Taken together, the above results demonstrated that stress-induced chromosome instability, leading to aneuploidy, is a mechanism of stress-induced mutagenesis in eukaryotes with high adaptive value to diverse perturbations (Supplementary Figure 1). By far Hsp90 inhibition is the most potent inducer of aneuploidy among the stress conditions tested. This may be due to a broad but critical involvement of Hsp90 in pathways governing chromosome transmission fidelity and cell division ¹⁶. For example, the mitotic checkpoint gene MAD2 is a genetic interaction hub sensitive to Hsp90 perturbation ¹⁶. MAD2 deletion was also sufficient to lead to rapid emergence of fluconazole-resistant colonies bearing an extra copy of Chr VIII (Supplementary Figure 11).

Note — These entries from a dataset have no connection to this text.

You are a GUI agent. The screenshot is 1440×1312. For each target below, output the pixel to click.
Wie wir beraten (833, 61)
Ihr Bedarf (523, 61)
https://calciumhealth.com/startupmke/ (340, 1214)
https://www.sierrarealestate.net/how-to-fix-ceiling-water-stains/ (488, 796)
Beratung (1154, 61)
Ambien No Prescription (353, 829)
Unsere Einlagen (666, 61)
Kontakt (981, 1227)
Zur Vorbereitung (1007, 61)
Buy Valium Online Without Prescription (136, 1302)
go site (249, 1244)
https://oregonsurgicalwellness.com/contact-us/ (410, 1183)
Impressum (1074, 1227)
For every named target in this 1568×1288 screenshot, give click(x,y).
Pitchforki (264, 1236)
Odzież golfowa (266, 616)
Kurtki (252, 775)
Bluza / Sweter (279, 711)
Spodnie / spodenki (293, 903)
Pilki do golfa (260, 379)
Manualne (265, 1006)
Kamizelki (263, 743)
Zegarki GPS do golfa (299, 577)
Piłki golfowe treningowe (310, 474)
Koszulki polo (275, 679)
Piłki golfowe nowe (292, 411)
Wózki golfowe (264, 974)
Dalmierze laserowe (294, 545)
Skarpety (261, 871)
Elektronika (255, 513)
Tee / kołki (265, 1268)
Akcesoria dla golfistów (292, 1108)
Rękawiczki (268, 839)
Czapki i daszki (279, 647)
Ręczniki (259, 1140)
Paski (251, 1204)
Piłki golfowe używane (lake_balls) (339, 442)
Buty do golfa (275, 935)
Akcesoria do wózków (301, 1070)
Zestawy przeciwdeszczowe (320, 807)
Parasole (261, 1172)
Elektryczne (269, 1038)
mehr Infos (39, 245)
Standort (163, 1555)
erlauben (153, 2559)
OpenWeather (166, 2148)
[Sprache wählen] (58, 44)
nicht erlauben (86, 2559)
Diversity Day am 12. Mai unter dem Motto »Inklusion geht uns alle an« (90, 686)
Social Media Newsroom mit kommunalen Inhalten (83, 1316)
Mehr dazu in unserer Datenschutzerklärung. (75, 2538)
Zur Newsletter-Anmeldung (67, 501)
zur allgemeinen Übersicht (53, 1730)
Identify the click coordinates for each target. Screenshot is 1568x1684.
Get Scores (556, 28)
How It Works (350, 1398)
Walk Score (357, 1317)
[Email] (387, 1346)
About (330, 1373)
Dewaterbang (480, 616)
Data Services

As Mad2 requires the CBF3 complex for its activity at the kinetochore ¹⁹, the exceptionally high-level CIN induced by Hsp90 inhibitors may be explained by a combined effect of interference with both kinetochore assembly and the checkpoint monitoring spindle defects. It is presently unknown whether the other stress conditions induce CIN through similar or different cellular targets.

The Hsp90 chaperon complex specializes in modulating the stability and function of many important regulatory and structural proteins ¹⁶. As a result, Hsp90 acts as a capacitor facilitating evolutionary adaptation by unleashing the effects of pre-existing mutations when Hsp90 activity is taxed under mild stress ^14,15. Strong Hsp90 inhibition also induces phenotypic variation through transposon activation in Drosophila ¹⁷. The results presented in this work reveal a new role for Hsp90 in adaptive evolution - as the guardian of chromosomal stability, the inhibition of which could trigger de novo karyotypic diversity leading to rapid adaptation through aneuploidy. We note that our observed induction of aneuploidy required more potent Hsp90 inhibition than that required to reveal phenotypic effects of pre-existing mutations ¹⁴. As the function of Hsp90 chaperon complex in kinetochore assembly is conserved in mammalian species ^4,20, the Hsp90 stress-induced aneuploidy may be a mechanism of cellular adaptation affecting a wide range of organisms.

Methods Summary

Yeast strains are listed in Supplementary Table 2. Standard genetic techniques were used for yeast strain construction. All deletions were verified by genomic PCR, and all aneuploid transformants were re-karyotyped by qPCR, and those retaining the original karyotype were used for experiments. Yeast qPCR karyotyping was performed as previously described ⁶. Briefly, the chromosome copy number was inferred from qPCR with sets of primers located on peri-centrimeric regions. aCGH was performed on either a home-made spot array.

A detailed description of all methods is provided in Supplementary Information.